WiredTiger’s in-memory cache is organized using a B-tree structure, with hazard pointers to ensure safe access to memory pages. B-tree nodes are managed at the page level, and the cache eviction policy follows a Least Recently Used (LRU) approach. The block manager handles raw block I/O operations like reading, writing, syncing, compressing, and checkpointing data. These blocks are efficiently managed in a skip list for fast indexing and allocation.

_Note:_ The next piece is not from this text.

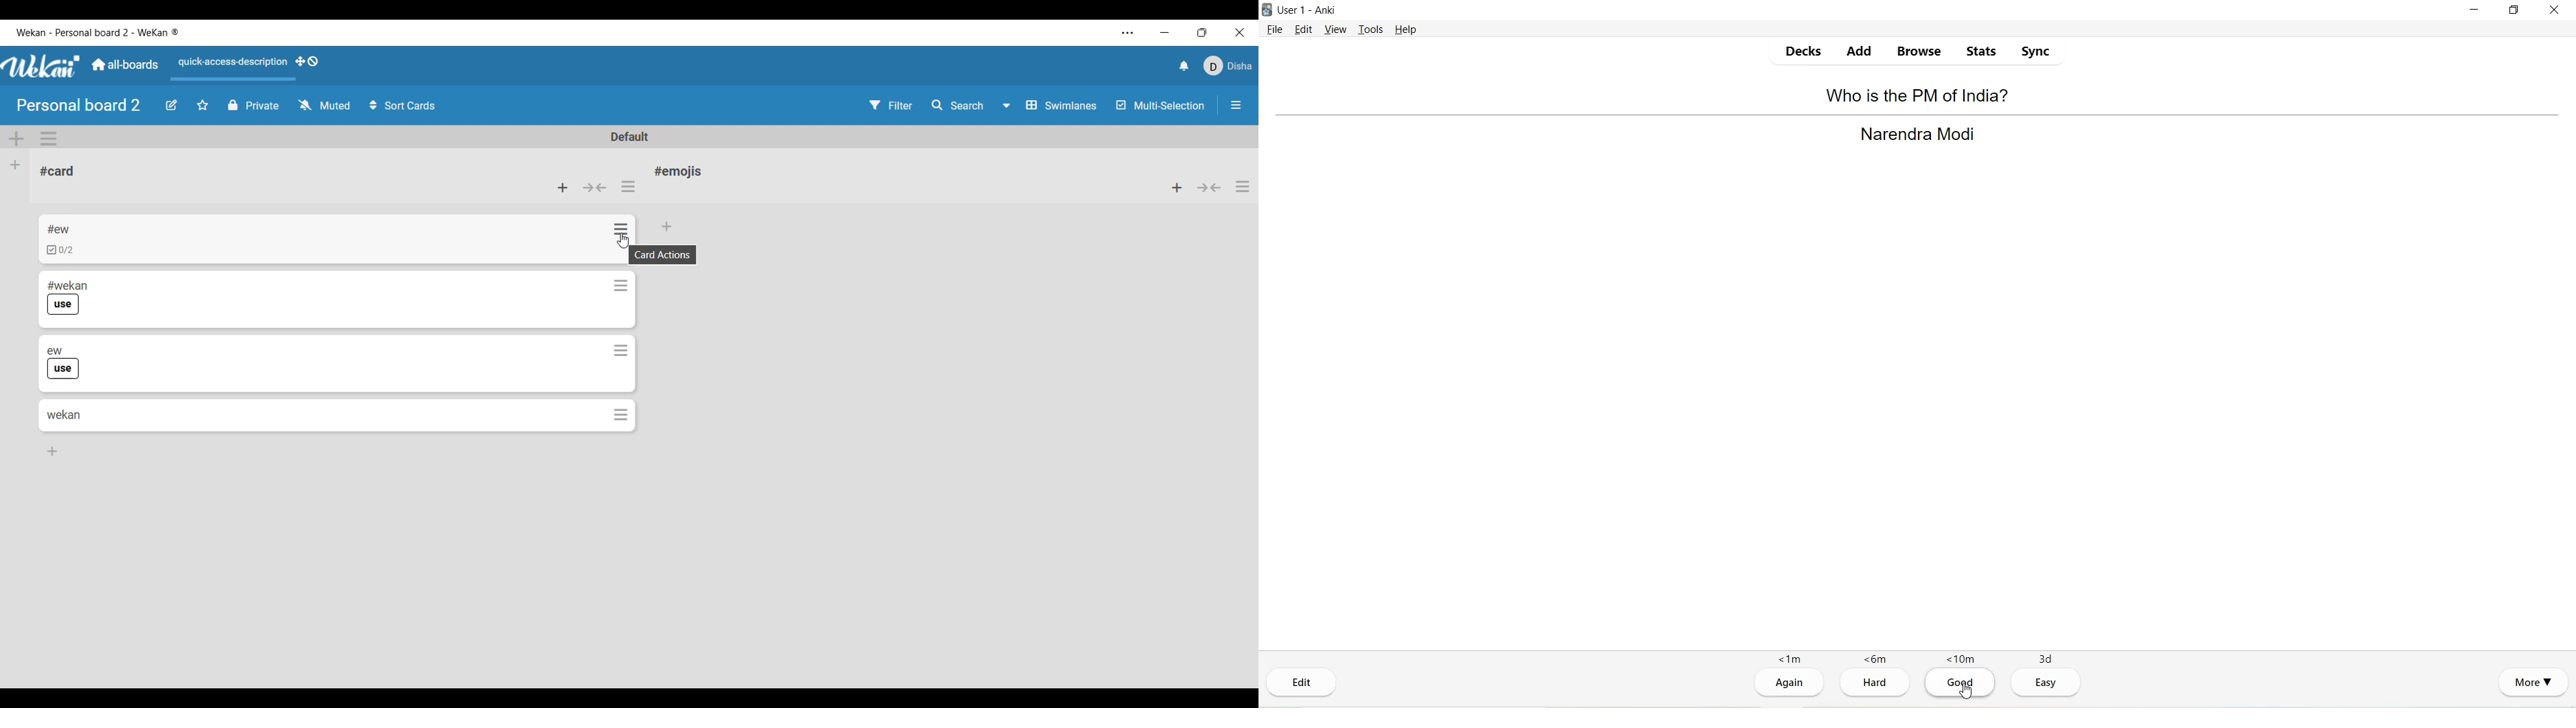  I want to click on Again, so click(1788, 683).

Eviction is crucial for managing WiredTiger’s cache, as it ensures the cache size stays within user-defined limits. When the cache exceeds these limits, the eviction process is triggered to bring usage back under control. The upcoming sections will focus on how this eviction process works in detail.

Eviction Process Overview

  • Eviction Structures:
    Eviction is managed using WT_EVICT_QUEUE structures, which contain lists of WT_EVICT_ENTRY structures.

  • Eviction Components:
    The eviction process involves one eviction server, zero or more eviction worker threads, and three shared eviction queues (two ordinary queues and one urgent queue).

  • Hazard Pointers:
    Hazard pointers are used to track memory that is still in use. When a page (or piece of data) in the buffer pool is being accessed by a transaction, its address is registered with a hazard pointer. This prevents the page from being evicted while it is still in use, ensuring safe access to the data without corruption or loss. If a page has an associated hazard pointer, it will not be evicted.

Eviction Server

  • Eviction Server:
    The eviction server is responsible for finding pages that can be evicted. It walks through the trees, identifying evictable candidates, and sorts them based on their last access time. The oldest one-third of these candidates (simulating an approximate LRU algorithm) are then added to the eviction queues.

  • Worker Threads:
    Users can configure a minimum and maximum number of eviction worker threads. These threads pop pages from the queues and evict them. The number of worker threads can scale dynamically to optimize eviction performance while minimizing overhead.

  • Urgent Queue:
    Pages marked for forced eviction are placed on the urgent queue, which takes precedence over ordinary eviction queues.

  • Exclusive Access:
    If other threads are reading the content, the page cannot be evicted. The eviction process must lock and gain exclusive access to the page to prevent parallel access during eviction.

Clean vs. Dirty Data

  • Clean Data:
    Data in the cache that is identical to the version stored on disk.

  • Dirty Data:
    Data in the cache that has been modified and needs to be reconciled with the disk version.

Clean vs. Dirty Eviction

  • Clean Eviction:
    Involves removing a page from memory that has no dirty content, leaving it unchanged on disk.

  • Dirty Eviction:
    The dirty page undergoes reconciliation, where obsolete content is discarded, the latest values are written to the data store, and older values are moved to the history store. If a dirty page is selected for eviction, it is first written to a special file, such as the WiredTigerLAS.wt file, before being removed from the cache. This ensures that the changes are not lost and can be persisted to disk properly.